How to catch a cracker in the US?
James R Cutler
james.cutler at consultant.com
Thu Mar 13 19:38:26 UTC 2014
On Mar 13, 2014, at 3:24 PM, William Herrin <bill at herrin.us> wrote:
>
> On Thu, Mar 13, 2014 at 3:15 PM, James R Cutler
> <james.cutler at consultant.com> wrote:
>> As of early 1960's - See history of WTBS, Ralph Zaorski, Dick Gruen,
>> Alan Kent, and many others - The then current usage of "hacker" was
>> simply one who produced a "hack" - an unusual or unexpected design
>> or configuration or action which either did the same old thing done more
>> simply/elegantly or which did something new or unexpected altogether.
>
> Hi James,
>
> I'm afraid my google-fu doesn't reach back to the 1960's.

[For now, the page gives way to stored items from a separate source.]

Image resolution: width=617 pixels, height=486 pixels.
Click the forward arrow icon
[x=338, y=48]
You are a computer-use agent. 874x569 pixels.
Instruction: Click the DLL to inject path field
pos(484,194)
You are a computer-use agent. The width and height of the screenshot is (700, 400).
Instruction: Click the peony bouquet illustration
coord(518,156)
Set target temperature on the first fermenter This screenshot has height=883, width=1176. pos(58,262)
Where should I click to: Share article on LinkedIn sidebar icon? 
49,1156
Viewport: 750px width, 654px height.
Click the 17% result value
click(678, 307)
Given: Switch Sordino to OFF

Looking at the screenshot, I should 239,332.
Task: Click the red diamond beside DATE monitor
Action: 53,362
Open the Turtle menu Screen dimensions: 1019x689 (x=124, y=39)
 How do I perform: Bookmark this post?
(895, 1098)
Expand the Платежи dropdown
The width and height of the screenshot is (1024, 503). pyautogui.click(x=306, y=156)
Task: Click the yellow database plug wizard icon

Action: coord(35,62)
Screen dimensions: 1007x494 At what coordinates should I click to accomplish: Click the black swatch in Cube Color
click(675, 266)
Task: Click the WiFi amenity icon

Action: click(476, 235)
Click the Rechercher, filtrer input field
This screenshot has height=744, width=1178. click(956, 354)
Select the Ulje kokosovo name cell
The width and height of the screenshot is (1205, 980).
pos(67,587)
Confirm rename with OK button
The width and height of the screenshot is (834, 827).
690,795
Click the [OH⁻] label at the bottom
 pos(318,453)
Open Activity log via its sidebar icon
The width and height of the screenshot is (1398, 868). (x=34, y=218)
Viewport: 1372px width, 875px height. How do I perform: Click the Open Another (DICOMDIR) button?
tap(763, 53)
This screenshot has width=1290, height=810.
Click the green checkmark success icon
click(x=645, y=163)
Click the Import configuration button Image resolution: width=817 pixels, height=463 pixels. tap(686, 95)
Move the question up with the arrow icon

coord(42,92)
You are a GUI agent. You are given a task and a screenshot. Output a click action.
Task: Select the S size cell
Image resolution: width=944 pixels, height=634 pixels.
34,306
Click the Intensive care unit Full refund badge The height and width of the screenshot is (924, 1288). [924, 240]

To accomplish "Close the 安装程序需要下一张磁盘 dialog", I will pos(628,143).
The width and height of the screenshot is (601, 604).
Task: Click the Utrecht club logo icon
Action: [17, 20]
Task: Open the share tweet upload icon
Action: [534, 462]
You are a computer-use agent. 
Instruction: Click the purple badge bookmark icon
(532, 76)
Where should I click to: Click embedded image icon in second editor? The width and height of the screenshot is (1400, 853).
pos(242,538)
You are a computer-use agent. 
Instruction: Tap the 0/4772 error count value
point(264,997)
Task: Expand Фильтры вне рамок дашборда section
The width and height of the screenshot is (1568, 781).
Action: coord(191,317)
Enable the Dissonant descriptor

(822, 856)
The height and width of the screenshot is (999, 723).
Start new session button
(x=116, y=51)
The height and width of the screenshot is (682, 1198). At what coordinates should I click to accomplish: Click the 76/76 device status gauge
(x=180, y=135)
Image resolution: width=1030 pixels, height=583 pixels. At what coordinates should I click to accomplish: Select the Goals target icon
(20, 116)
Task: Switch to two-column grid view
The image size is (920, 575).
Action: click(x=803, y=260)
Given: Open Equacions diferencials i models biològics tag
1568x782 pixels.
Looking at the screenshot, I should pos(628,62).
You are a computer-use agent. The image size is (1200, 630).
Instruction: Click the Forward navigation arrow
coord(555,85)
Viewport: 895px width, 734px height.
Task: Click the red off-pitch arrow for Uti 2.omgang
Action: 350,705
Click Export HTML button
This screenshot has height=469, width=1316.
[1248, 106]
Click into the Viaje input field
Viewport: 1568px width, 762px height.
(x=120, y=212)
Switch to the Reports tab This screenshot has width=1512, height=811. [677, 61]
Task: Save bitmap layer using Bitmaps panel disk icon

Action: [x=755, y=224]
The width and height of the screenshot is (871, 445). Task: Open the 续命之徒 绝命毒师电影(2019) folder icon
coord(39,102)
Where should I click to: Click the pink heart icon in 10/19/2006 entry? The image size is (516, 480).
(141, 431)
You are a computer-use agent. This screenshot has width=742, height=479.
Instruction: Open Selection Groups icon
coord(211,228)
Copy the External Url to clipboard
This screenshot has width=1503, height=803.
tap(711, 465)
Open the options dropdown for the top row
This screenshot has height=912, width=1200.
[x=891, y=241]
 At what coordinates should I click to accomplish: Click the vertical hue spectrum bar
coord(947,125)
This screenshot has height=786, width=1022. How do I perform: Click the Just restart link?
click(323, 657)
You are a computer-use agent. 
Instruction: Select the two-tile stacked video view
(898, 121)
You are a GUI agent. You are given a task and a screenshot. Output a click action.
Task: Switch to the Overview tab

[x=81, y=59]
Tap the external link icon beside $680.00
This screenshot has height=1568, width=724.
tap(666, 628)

You don't
> happen to have a handy reference do you?
>
> Regards,
> Bill Herrin
I carry that data in wet storage, interfaced via voice or eyes-on-screen/fingers-on-keyboard. I haven’t been on the MIT campus for more than a few minutes since late 1963.
Regarding the Wikipedia entry for “Hacker”:
The TMRC/MITAL history ignores the pioneering audio systems work that came out of WTBS (pre-sale to Ted). Ralph Zaorski and Barry Blesser were the best around at that.